ВОПРОСЫ И ЗАДАНИЯ:
**1)** Ответьте по отрывку о Тане-Наде на три вопроса:
(а) Какую газету выписывала Лена?
(б) Чье заявление было напечатано в этой газете?
(в) Какое прозвище дали Тане-Наде?
**2)** Согласуются ли с отрывком о Тане-Наде эти утверждения? Ответьте «да» или «нет» и приведите решающие слова отрывка в виде точной цитаты.
(а) После допроса Таня-Надя рассказала, что Женю из «Газпрома» освободили.
(б) Таня-Надя согласилась попросить второй матрац.
(в) Ложась спать, Таня-Надя снимала шубу.
**3)** Продолжите отрывок о Тане-Наде: напишите один абзац, который начинается после его последнего предложения.

ОТРЫВОК ДЛЯ ЧТЕНИЯ:
☆ ☆ ☆

Второй крупный прокол произошел, когда Таню-Надю вызвали на допрос. Вернувшись, она сообщила, что Женю из «Газпрома» уже освободили из тюрьмы как российского гражданина и он нанял ей адвоката. Но на следующий день в камеру принесли официальную газету «Советская Белоруссия», которую выписывала Лена. Там было заявление посла России Александра Сурикова. Суриков сетовал на задержания российских граждан и на то, что никого пока не удалось освободить. Ни о каком Жене из «Газпрома», счастливо избежавшем тюрьмы, там не говорилось.

Всю неделю Таня-Надя пыталась разговорить нас, а мы, в свою очередь, пытались уговорить ее написать заявление с просьбой выдать ей второй матрац — шконки очень жесткие, и человеку, страдающему всевозможными радикулитами-остеохондрозами, лежать просто больно. Тетка отмахивалась: «Я здесь не собираюсь задерживаться надолго». Мы, собственно, в этом и не сомневались. Спать Таня-Надя, которую мы прозвали Паханом, ложилась в шубе и шапке. Их она не снимала вообще никогда. А сверху укрывалась одеялом.

☆ ☆ ☆

МАТЕРИАЛ:
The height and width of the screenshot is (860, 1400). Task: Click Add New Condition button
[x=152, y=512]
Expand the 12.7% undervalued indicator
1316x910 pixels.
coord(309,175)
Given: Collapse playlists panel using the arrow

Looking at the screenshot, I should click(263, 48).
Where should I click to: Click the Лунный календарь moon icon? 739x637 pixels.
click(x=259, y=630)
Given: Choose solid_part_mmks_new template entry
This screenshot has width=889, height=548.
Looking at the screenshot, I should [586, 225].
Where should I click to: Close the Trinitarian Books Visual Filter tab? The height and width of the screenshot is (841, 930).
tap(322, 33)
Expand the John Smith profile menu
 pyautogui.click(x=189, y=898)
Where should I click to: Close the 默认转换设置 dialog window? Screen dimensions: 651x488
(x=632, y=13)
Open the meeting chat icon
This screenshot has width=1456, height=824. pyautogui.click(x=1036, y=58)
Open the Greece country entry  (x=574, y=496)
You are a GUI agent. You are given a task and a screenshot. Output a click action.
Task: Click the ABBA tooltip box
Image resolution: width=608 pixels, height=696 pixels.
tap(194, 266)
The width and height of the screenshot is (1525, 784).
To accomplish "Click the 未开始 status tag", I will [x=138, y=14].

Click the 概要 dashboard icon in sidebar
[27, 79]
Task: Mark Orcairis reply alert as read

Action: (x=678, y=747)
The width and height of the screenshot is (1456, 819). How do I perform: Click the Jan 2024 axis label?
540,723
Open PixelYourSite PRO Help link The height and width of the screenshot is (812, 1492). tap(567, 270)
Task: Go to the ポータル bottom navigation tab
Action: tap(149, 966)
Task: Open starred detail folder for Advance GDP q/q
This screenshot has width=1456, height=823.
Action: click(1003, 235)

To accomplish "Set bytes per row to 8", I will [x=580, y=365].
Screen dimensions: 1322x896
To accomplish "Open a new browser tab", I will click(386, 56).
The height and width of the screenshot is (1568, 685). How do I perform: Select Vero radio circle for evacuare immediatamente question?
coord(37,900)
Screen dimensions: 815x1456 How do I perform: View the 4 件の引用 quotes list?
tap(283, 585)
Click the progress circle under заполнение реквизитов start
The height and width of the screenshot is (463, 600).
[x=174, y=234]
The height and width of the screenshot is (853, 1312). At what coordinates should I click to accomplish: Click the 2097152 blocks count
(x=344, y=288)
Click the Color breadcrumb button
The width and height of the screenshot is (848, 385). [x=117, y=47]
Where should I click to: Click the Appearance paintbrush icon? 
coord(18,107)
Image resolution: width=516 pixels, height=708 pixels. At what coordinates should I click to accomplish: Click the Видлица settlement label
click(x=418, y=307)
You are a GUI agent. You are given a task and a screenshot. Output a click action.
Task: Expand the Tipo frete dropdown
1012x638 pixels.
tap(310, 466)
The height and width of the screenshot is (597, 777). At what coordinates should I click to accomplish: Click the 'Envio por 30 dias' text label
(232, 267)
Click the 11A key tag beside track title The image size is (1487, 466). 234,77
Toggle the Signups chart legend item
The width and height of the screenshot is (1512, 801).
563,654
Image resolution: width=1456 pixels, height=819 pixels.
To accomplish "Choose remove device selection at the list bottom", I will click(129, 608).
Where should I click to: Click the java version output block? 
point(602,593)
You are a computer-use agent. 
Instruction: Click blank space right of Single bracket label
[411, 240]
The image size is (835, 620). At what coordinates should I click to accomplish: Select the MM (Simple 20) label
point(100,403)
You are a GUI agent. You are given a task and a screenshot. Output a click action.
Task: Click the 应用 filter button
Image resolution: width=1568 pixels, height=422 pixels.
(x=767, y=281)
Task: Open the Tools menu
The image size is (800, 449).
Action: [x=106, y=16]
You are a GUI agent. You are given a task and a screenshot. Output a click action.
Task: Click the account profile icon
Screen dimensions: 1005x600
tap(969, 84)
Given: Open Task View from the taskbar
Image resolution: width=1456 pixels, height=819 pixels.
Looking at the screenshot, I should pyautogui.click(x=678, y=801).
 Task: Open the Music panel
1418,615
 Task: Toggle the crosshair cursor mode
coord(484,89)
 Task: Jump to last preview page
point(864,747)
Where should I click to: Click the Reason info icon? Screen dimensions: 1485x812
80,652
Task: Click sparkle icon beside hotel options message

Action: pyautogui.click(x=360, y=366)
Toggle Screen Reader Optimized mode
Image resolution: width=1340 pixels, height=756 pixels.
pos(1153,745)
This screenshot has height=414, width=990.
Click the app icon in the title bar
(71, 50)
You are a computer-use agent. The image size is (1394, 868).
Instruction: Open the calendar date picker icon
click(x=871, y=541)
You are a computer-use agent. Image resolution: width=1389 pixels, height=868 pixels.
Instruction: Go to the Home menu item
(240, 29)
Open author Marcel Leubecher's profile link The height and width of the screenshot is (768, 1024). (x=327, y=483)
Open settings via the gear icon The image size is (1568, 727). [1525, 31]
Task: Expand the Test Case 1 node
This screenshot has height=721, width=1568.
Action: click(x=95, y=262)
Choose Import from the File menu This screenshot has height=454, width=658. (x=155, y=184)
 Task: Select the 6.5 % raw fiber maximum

☆ ☆ ☆

РЕШЕНИЯ ЗАДАНИЙ:
**1)**
(а) «Советская Белоруссия».
(б) Заявление посла России Александра Сурикова.
(в) Пахан.

**2)**
(а) Да: «она сообщила, что Женю из «Газпрома» уже освободили из тюрьмы как российского гражданина».
(б) Нет: «Тетка отмахивалась: «Я здесь не собираюсь задерживаться надолго»».
(в) Нет: «Спать Таня-Надя, которую мы прозвали Паханом, ложилась в шубе и шапке».

**3)**
Спустя неделю Пахана вызвали на допрос, с которого она вернулась уже за вещами: ее освобождали. И на радостях совсем завралась. Сказала, что адвокат сделал всё возможное и невозможное, потому что Женя ему хорошо заплатил. «Представляете, девочки, мне адвокат в кабинете следователя сказал: «Да я ради вас горы сверну, мне ваш Женя заплатил две тысячи долларов!» Мы-то уже знали порядок оплаты адвокатских услуг. Участие в следственном действии — 400—500 тысяч белорусских рублей (80—100 долларов по нынешнему курсу), и обязательно через кассу. И если бы вдруг адвокат сказал в присутствии следователя, что получил гонорар в долларах, он уже сидел бы где-нибудь в соседней камере. Тем более что таких гонораров — 2 тысячи долларов за один допрос и какое-нибудь ходатайство — у белорусских адвокатов просто нет. А при освобождении или изменении меры пресечения адвокат и вовсе не присутствует. Таня-Надя, кстати, утверждала, что ее всего лишь освобождают под подписку о невыезде. «А следователь мне, девочки, сказал на прощание: «Мы встретимся с вами в суде!» Глупая баба даже не знала, что в суды следователи не ходят. Закончили следствие, передали дело в суд — и до свидания. Впрочем, это не Пахан плохо сработала, а те, кто ее инструктировал. Могли хоть несколько статей УПК заставить выучить наизусть, чтобы не прокололась.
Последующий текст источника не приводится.